[rescue] This Just In: HP to buy Compaq

David Passmore rescue at sunhelp.org
Wed Sep 5 14:17:17 CDT 2001


On Wed, Sep 05, 2001 at 04:42:15PM +0100, Paul Sladen wrote:

>   a)  The kernel, scalable enough to run on your Palm Pilot, and your S/390.
>       Please don't bring up the issue of efficeny;  Solaris doesn't run on
>       a Palm, and NetBSD (a Real-Unix(TM) that does) doesn't `scale' to SMP.

Disclaimer: I run Linux on the x86 box I use for my main development
machine, primarily because of the speed in which the Athlon compiles; I
don't run FreeBSD or some other variant simply because I'm familiar enough
with Linux and it works for what I use it for. This message is meant to
convey my knowledge and opinion of Linux and other systems from my point of
view as a programmer and systems architect.

Linux has definitely risen to prominence in the server arena before its
time. The media hype machine has latched onto it as an alternative to
Microsoft and propelled it to heights it is not ready for, and may never be.
Combined with the sometimes fanatic devotion you see to it, it's easy to
believe for an end-user that Linux is the end-all be-all of operating
systems.

Sun has spent a considerable amount of time and effort trying to make
Solaris scale vertically on multiprocessor machines. As of Solaris 8, there
are no places in the kernel at which it can block in a system call; in Linux
2.4, there are over two thousand. With an emphasis on adding code to support
more platforms and devices, this is going to get worse before it gets
better. It's a Herculean task, really, to retrofit a kernel that wasn't
designed this way from the ground up. If you have ever looked at the Linux
kernel source, it is spaghetti, with no emphasis on a common coding style,
architecture, or in-line documentation convention; this will just make the
task worse.

I/O to multiple devices under Linux takes place using a single lock,
defeating much of the purpose of parallelizing I/O... to multiple devices.
Yes, in Linux only one I/O can be scheduled at a time.

Kernel-space threading for user processes is still immature and difficult to
use; ask any developer who has tried to port a major multi-threaded
application from Solaris to Linux, and his eyes will turn blood-red and
smoke will pour from his mouth. The semaphore implementation has much to be
desired. 

Linux doesn't support true asynchronous I/O, not even the POSIX
implementation.

Many Linux 'fans' over the years have touted the speed of the ext2
filesystem versus ones like FFS or UFS. ext2 gets its speed because it
performs asynchronous writes and NO CONSISTENCY CHECKING except at fsck
time. With the inclusion of XFS, this situation is getting better.

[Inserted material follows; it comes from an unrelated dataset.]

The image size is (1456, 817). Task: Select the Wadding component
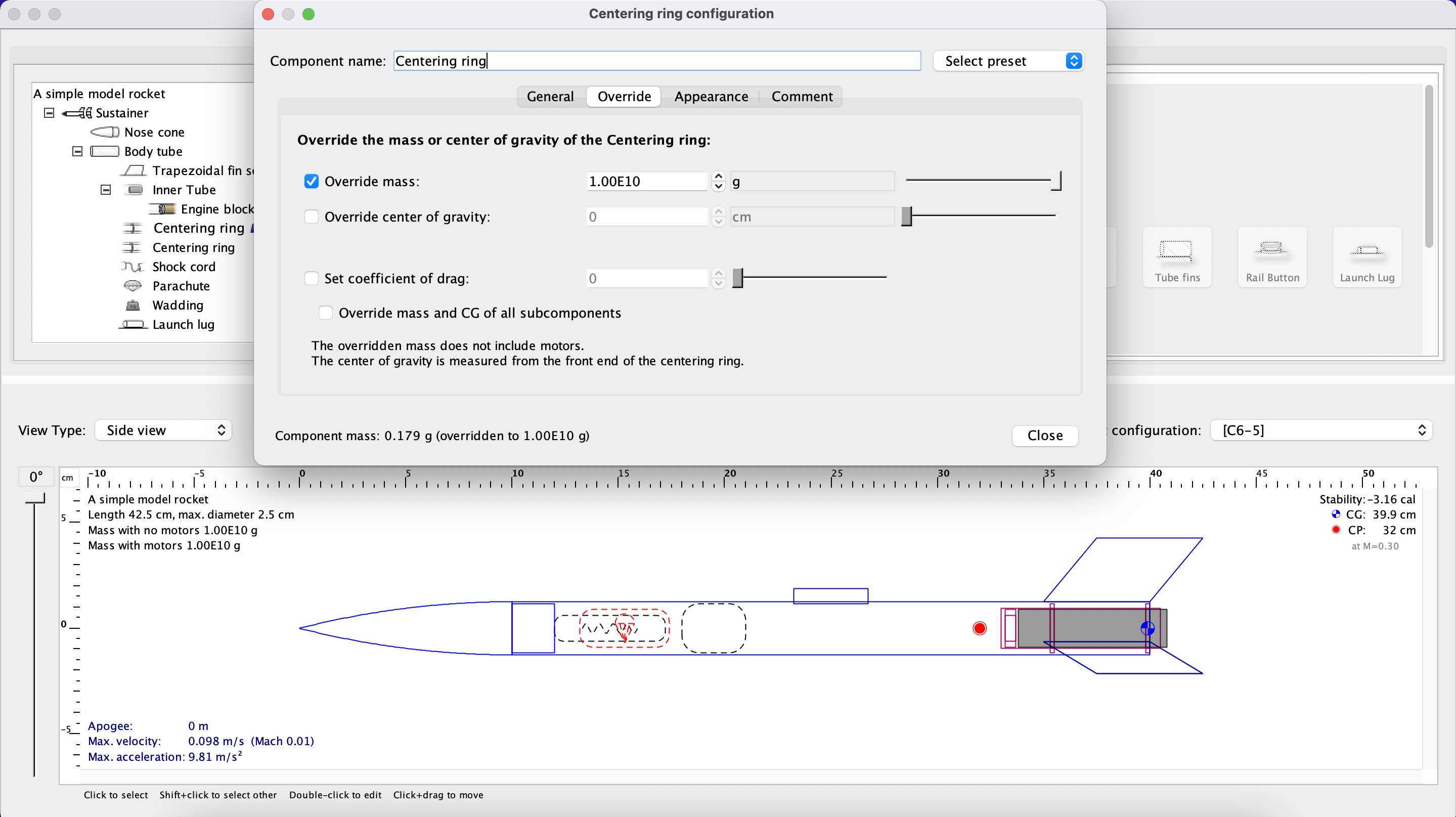click(x=178, y=305)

Because it was designed for 'low-end' Intel hardware, Linux suffers from
many workarounds; for instance, 'bounce buffers' to address memory over a 32
bit boundary. Yes, Linux actually has to /copy/ data which resides in memory
over 2GB underneath that boundary to address it. This *KILLS* performance on
high-end systems.

And so on, and so forth... while many of these points are well-known and the
kernel is getting better, the simple fact of the matter is that Linux is
still not ready for many enterprise uses, and shouldn't be pushed for such.
I have my doubts as to whether Linux will eventually get to the scalability
point that systems like Solaris or IRIX are at, simply because that kind of
work is not sexy or fun, and is the stuff serious computer scientists (yes,
I mean scientists) are made of.

But, yes, Linux will indeed run fine on your Palm Pilot (tm).

As for the GPL; I use many fine GNU utilities every day. But please, as a
programmer, don't push the GPL on me. That's not freedom. It's my right to
release my software under any license I please. I am annoyed enough by this
movement to actively purge any need for GPL code from whatever I may be
writing, no matter what the cost in duplication of effort. In my estimation,
the virus-like attachment of GPL code (even in a seperate library) to
whatever code uses it, no matter what the license, is not freedom. It's
enslavement. Again, that is just my opinion.